Since most of investors today are getting saddled with loans of all kinds, it’s important for them to understand how do loans work. With increased consumerism and lifestyle changes, you have almost everyone with some kind of loan in his kitty – either a home loan, or a car loan or a personal loan among many others.
Since paying back money is your onus, it’s important to run through the basic concepts to understand how do loans work.
So, How Do Loans Work ?
You want a loan because you don’t have the money to buy something you want. If you are struggling to think what you had wanted to buy, remember that diamond necklace you shelled out for your girlfriend ?
Most of the demand for loans is for purchasing things which require a lot of money namely a home, a car or a consumer durable. Now ordinary mortals don’t have a lot of money at their disposal. So they have to borrow money from someone else to buy their product. That someone is the lender and you, the ordinary mortal is the borrower. The lender could be a bank, a financial institution or a person you know.
Obviously, the lender isn’t going to give away free lunch – so he will ask you to pay back his money in small installments over a period of time with a small caveat. He will want a tad more than you borrowed. That’s his price of giving you free money.
In loan parlance, he is asking for interest on the money he lends you – this is the cost you bear to take the loan. So you need to pay back the borrowed money and a small extra amount with it !

[Information shown]:
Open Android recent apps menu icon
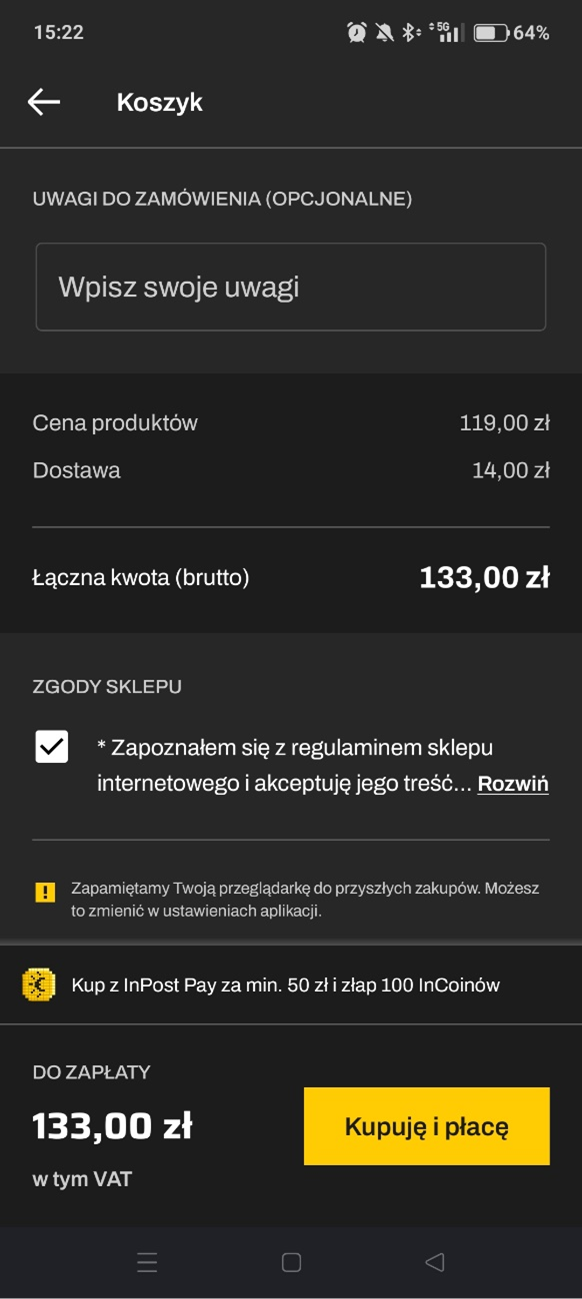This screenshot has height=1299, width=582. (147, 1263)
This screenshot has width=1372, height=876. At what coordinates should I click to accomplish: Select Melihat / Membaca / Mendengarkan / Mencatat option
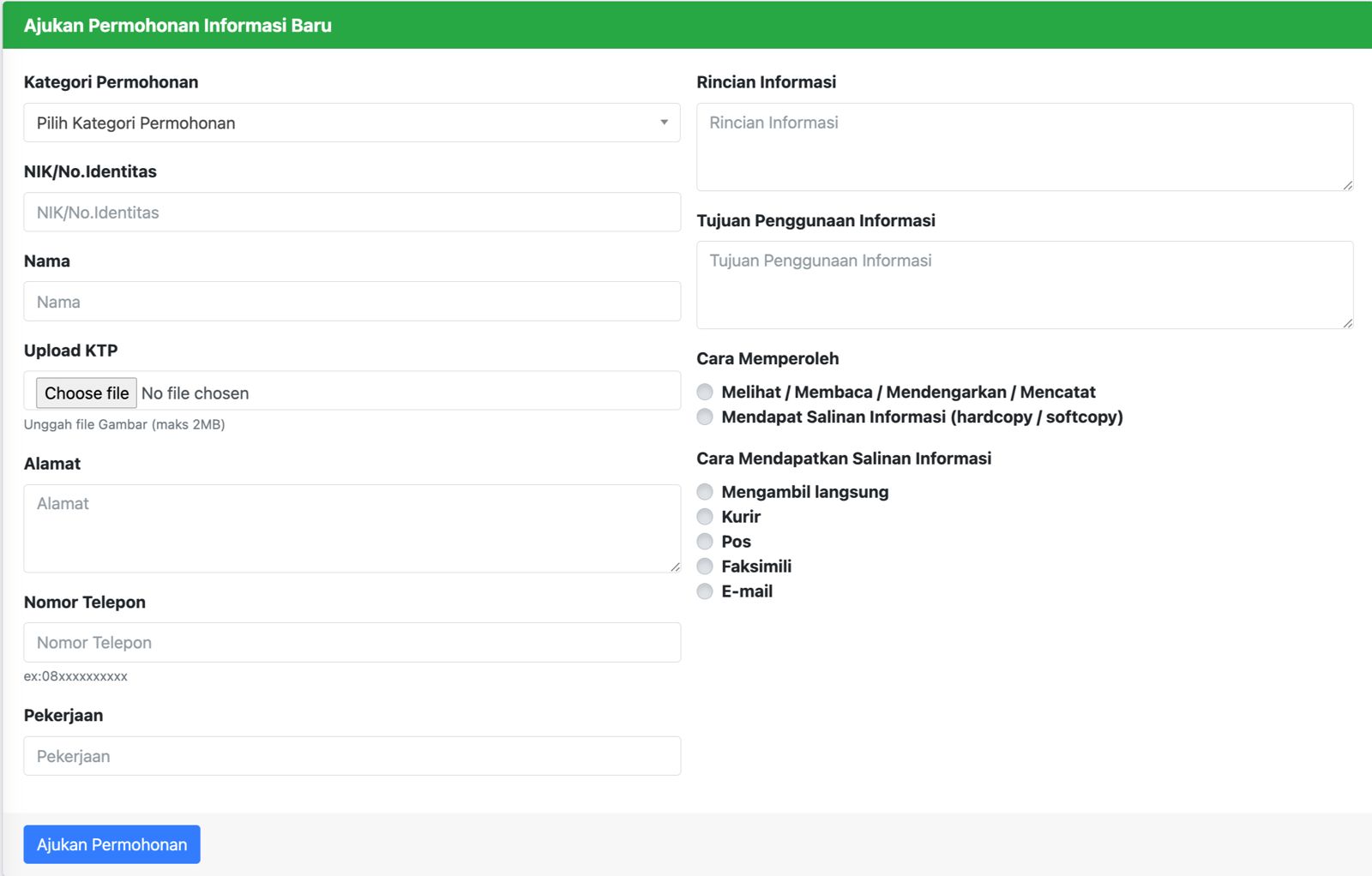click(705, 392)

[Stated goal]: Write out the loans text again from "Since paying back" up to and including "person you know.", replacing "lender" with "creditor".

[Written response]:
Since paying back money is your onus, it’s important to run through the basic concepts to understand how do loans work.
So, How Do Loans Work ?
You want a loan because you don’t have the money to buy something you want. If you are struggling to think what you had wanted to buy, remember that diamond necklace you shelled out for your girlfriend ?
Most of the demand for loans is for purchasing things which require a lot of money namely a home, a car or a consumer durable. Now ordinary mortals don’t have a lot of money at their disposal. So they have to borrow money from someone else to buy their product. That someone is the creditor and you, the ordinary mortal is the borrower. The creditor could be a bank, a financial institution or a person you know.